Pertempuran itu pecah, tak terelakkan, bahkan ketika malam masih berkuasa dan bumi masih ditelan kegelapan.
Pasukan raksasa tersebut terus maju, menyerang tanpa ada kata ampun. Tak keberatan membinasakan siapa saja yang menghalangi jalan mereka, menghambat untuk sampai ke tujuan.
Benteng kokoh yang telah berdiri selama puluhan tahun tersebut terkepung, beriringan dengan tumbangnya para ksatria gagah berani yang meregang nyawa satu per satu.
Ya, musuh yang dihadapi ternyata di luar dugaan, meski telah diberi kesempatan dan pilihan untuk menerima tantangan perang dan mempersiapkan pasukan atau memilih tunduk dan hidup di bawah kekuasaan kerajaan, tetap saja mereka takkan menjadi sebanding.

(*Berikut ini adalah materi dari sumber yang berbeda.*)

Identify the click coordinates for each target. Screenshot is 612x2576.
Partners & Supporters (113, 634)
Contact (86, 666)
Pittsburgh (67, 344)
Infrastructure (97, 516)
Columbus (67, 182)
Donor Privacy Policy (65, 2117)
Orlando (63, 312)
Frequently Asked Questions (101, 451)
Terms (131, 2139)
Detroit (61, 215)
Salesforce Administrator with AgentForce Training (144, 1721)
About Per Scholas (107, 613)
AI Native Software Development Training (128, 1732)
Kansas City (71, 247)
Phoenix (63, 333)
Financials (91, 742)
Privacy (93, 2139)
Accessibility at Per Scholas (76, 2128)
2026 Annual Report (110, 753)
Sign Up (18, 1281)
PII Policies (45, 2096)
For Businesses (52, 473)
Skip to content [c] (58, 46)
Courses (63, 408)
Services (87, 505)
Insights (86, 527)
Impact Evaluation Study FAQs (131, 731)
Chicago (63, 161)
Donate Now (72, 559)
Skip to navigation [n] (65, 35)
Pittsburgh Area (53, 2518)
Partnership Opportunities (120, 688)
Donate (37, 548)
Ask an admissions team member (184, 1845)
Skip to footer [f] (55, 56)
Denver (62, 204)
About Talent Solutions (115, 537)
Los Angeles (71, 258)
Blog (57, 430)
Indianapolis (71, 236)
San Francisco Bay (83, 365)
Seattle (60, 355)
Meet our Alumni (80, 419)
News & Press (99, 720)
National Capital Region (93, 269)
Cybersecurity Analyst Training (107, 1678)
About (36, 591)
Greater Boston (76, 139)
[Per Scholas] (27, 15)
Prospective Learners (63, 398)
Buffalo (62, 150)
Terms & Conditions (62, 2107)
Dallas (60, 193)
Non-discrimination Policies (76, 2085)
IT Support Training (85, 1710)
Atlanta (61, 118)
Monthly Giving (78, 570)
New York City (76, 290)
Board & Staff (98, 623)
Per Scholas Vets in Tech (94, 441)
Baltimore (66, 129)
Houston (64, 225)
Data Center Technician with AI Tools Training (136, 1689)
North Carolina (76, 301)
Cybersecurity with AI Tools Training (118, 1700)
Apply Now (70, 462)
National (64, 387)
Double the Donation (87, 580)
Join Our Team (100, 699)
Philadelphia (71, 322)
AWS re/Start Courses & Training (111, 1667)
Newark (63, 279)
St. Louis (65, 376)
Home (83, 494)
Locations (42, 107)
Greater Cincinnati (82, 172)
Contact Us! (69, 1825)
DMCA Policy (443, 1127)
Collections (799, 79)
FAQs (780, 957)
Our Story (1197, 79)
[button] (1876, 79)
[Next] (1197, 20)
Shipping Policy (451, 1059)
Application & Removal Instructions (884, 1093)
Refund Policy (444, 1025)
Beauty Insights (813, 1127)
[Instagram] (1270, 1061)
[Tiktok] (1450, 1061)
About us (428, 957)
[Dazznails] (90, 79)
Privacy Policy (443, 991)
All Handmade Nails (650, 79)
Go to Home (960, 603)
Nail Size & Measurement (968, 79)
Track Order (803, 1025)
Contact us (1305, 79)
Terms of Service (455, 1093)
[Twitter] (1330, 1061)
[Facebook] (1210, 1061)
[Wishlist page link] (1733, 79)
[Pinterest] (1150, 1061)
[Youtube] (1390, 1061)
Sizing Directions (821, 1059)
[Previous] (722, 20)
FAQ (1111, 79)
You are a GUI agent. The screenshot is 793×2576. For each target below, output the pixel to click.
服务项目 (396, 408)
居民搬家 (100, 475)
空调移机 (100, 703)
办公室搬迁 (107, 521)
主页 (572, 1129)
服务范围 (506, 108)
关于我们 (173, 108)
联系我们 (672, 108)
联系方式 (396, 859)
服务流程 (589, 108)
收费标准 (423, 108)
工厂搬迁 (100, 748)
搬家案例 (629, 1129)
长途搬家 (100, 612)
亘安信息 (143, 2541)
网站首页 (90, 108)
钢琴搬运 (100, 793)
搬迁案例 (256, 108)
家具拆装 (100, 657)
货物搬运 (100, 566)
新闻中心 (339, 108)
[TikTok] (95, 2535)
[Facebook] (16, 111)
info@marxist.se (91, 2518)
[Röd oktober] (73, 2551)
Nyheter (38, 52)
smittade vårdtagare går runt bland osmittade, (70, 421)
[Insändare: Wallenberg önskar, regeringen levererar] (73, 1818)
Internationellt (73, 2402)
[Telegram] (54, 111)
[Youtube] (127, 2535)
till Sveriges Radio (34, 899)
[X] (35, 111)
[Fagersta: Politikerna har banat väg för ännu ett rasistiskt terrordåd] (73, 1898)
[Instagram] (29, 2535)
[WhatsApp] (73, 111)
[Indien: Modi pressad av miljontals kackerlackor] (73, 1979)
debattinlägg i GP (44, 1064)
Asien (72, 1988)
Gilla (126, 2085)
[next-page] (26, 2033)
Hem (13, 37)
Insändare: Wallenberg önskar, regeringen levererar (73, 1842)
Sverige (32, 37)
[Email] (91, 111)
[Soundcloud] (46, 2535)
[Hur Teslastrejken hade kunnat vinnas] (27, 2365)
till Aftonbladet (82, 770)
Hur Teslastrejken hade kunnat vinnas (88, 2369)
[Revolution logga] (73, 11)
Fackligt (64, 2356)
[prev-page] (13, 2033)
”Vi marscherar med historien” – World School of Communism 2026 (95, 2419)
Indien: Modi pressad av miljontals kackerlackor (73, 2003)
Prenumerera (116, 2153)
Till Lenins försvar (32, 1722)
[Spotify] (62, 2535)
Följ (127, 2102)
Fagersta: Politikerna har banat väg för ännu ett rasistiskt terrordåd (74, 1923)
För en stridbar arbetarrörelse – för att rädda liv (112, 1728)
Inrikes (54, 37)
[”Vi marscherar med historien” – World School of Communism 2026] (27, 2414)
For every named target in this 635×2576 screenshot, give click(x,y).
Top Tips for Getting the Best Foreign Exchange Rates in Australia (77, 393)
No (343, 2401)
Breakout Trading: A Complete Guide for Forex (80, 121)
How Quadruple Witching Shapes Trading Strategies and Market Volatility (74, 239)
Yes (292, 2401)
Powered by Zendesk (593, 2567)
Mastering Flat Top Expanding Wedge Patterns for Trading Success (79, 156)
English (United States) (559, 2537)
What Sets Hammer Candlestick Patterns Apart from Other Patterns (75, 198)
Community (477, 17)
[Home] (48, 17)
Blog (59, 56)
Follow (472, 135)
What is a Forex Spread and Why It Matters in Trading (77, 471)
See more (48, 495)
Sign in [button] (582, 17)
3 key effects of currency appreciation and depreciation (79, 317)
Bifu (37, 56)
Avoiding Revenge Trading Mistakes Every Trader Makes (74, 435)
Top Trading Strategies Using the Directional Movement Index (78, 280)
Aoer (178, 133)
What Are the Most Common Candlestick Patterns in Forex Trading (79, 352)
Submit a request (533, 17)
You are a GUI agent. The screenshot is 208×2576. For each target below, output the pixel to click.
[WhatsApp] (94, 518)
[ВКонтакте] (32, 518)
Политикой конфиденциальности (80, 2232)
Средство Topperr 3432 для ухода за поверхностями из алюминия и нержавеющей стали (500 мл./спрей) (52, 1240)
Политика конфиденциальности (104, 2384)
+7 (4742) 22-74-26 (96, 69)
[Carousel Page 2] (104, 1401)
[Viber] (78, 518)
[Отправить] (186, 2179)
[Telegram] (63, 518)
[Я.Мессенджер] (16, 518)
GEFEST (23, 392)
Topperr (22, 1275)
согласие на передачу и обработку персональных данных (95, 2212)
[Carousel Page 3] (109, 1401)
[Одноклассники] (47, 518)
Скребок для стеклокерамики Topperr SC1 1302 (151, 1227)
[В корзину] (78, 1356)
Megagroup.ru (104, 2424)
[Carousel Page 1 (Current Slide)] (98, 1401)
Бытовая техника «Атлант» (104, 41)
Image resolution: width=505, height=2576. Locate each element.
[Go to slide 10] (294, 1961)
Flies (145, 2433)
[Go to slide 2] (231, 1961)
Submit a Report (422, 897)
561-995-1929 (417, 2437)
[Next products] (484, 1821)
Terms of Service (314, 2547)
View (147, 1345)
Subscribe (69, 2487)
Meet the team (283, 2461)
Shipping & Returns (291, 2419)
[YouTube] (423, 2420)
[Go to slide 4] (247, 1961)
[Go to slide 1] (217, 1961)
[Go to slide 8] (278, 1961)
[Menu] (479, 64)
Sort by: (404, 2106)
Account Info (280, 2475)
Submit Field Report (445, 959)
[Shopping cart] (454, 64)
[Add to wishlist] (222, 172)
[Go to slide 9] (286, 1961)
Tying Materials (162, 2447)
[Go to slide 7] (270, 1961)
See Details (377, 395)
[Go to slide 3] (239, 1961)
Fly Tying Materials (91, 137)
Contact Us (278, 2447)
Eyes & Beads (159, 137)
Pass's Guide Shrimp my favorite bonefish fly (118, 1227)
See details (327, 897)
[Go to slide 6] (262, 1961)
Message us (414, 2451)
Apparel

Meski tahu akan kalah, tetapi mereka memilih untuk melawan, mempertahankan harga diri dan prinsip hidup nenek moyang meski harus berakhir mati.
Suara gaduh dan sabetan senjata terus menggema, membelah kesenyapan malam dengan cara yang mengerikan.
Jeon Jungkook, salah satu putra dari sang penguasa, pemuda itu yang turun langsung untuk menjadi seorang panglima.
Pemuda tampan tanpa kegentaran, kesayangan keluarga kerajaan.
Mata tajamnya membidik ke arah gerbang terakhir, hal yang harus ia lewati sebelum bisa berkoar atas kemenangan yang akan dipersembahkannya pada sang ayah.
Jungkook menyeringai, ia dan sumpahnya, akan membuat kerajaan mereka semakin berkuasa.
Lelaki itu melompat dari kuda putihnya, tunggangan yang diberikan sebagai teman untuk perang pertamanya dulu.
Tubuh tegapnya berjalan pelan, menganyunkan pedang tinggi-tinggi untuk menghancurkan rantai besi yang membelit gerbang besar tersebut.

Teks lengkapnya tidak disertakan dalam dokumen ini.